Goodbye to a Legend: Author John Graves

Author John Graves at his home, Hard Scrabble,  in Somervell County, near Glen Rose, Texas.

Author John Graves at his home, Hard Scrabble, in Somervell County, near Glen Rose, Texas.

On a cold, nasty wet day in February 1992 writer Bryan Woolley and I drove down to John Graves’ place on White Bluff Creek in Somervell County. We were both working for The Dallas Morning News and we were about to meet one of Bryan’s old friends and one of my literary heroes.

When we drove through the gate at Hard Scrabble we were greeted by John’s sheepdog Hodge, who was 10 and a bit stove-up in the hindquarters. He checked us out when we stepped out of my Bronco and decided that we were neither coyotes nor skunks, merely journalists, so we were allowed to pass.
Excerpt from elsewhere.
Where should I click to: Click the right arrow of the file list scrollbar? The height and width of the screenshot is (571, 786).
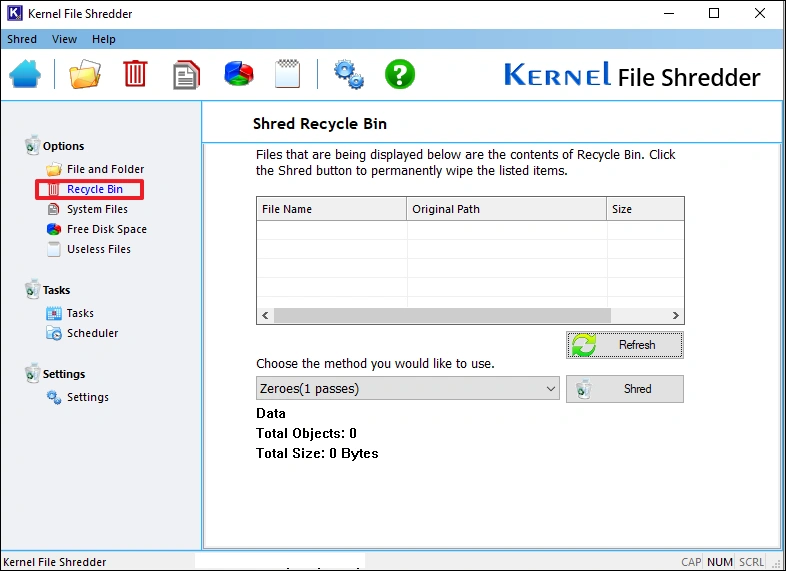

John and his wife Jane met us on the porch of their home and invited us inside where it was warm and there was coffee.

I spent the next few hours listening to John and Bryan talk literature and books. While they talked I shot.

When John and I talked it was mostly about rivers and fly fishing and books about rivers and fly fishing. He was friends with Nick Lyons and at that time, ’92, he and Jane were still making yearly trips down to Florida to fish for tarpon with Lyons and a batch of other literary luminaries.

As the day and our time with John and Jane waned, I asked if I could come back the following weekend to photograph John fishing on White Bluff Creek, the small limestone stream that runs through Hardscrabble. He said, “Absolutely.”

A few days later I returned, made my photos and then spent some time fishing John’s 2-weight rod for perch in John’s creek.

I have, for the past 30 years, made dozens of canoe trips down John’s stretch of the Brazos. Sometimes with writer friends of my own and sometimes alone.

There, alone, thigh-deep in John’s river, I am my most serene.